Uma greve “agressiva”…

enfermeira[1]A greve cirúrgica dos enfermeiros, como já é conhecida, por direccionar o esforço da classe para os serviços onde irá ter maior impacto, adapta aos novos tempos o conceito tradicional de greve. Que tem vindo, como se sabe, a perder eficácia. A capacidade de organização e mobilização dos enfermeiros já está a deixar nervoso o Governo…

O movimento de enfermeiros que tem em preparação uma greve prolongada a partir de dia 22 deste mês em vários blocos operatórios recorreu a uma angariação de fundos para ajudar os profissionais que adiram à paralisação, que ficarão sem vencimento.
A meta era atingir os 300 mil euros para conseguir uma greve nos três maiores blocos operatórios dos hospitais públicos: Centro Hospitalar Universitário de Coimbra, São João, no Porto, e Santa Maria, em Lisboa.
Este objetivo foi atingido no final da semana passada, levando o movimento de enfermeiros a prolongar a recolha de fundos e a alargar a paralisação a mais dois blocos operatórios: Setúbal e Centro Hospitalar do Porto.
Ao início da noite o movimento de enfermeiros já tinha conseguido recolher mais de 350 mil euros.

O que pode um governo fazer perante uma greve como esta, tendo em conta que poderá paralisar, durante um mês, os blocos operatórios dos maiores hospitais do país?

Não é fácil responder. Mas é fácil constatar a ausência de diálogo efectivo e de respostas satisfatórias aos anseios de uma classe há muito injustiçada. Ora isto potencia o descontentamento e leva os enfermeiros, que não desistem do que é justo, a endurecer a sua luta.

Para já, seja qual for a resposta do Governo – e esperemos que seja a mais sensata, a de encontrar soluções à mesa de negociações – há uma coisa que nunca deveria estar em causa: o respeito escrupuloso pelo direito constitucional à greve.

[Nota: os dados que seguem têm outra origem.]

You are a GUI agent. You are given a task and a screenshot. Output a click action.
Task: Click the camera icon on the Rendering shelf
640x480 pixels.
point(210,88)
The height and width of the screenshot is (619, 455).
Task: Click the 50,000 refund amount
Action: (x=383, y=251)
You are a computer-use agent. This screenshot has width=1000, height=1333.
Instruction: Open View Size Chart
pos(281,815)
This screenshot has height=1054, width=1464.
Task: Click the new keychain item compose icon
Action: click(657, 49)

Entre os professores tivemos o exemplo recente de se invocarem falsos argumentos jurídicos para tentar inviabilizar a greve actualmente em curso. A ameaça velada de tentar prosseguir pelo mesmo caminho com os enfermeiros revela uma tentação perigosa deste Governo.

O Ministério da Saúde está a fazer uma análise jurídica à greve decretada pelos enfermeiros, que ameaça encerrar blocos operatórios de 5 hospitais do país. Na Assembleia da República, Marta Temido admitiu que a paralisação é “extraordinariamente agressiva”.

Há algumas coisas que os governantes, ou quem os aconselha juridicamente, parecem estar a esquecer. As greves são decididas pelos sindicatos e não dependem de qualquer autorização prévia ou parecer jurídico do Governo. As greves fizeram-se para causar prejuízos sérios ao patrão, e só assim é que fazem sentido. A forma indicada de ultrapassar conflitos laborais é a negociação com os sindicatos – e dessa negociação têm de resultar alguns ganhos objectivos para os trabalhadores.

E há outro ponto que talvez ainda não tenham percebido: um Governo que passa cheques em branco a uma banca atulhada de buracos, dívidas e gestores perdulários e gananciosos, carece de legitimidade para invocar a falta de dinheiro quando se trata de reconhecer direitos dos trabalhadores.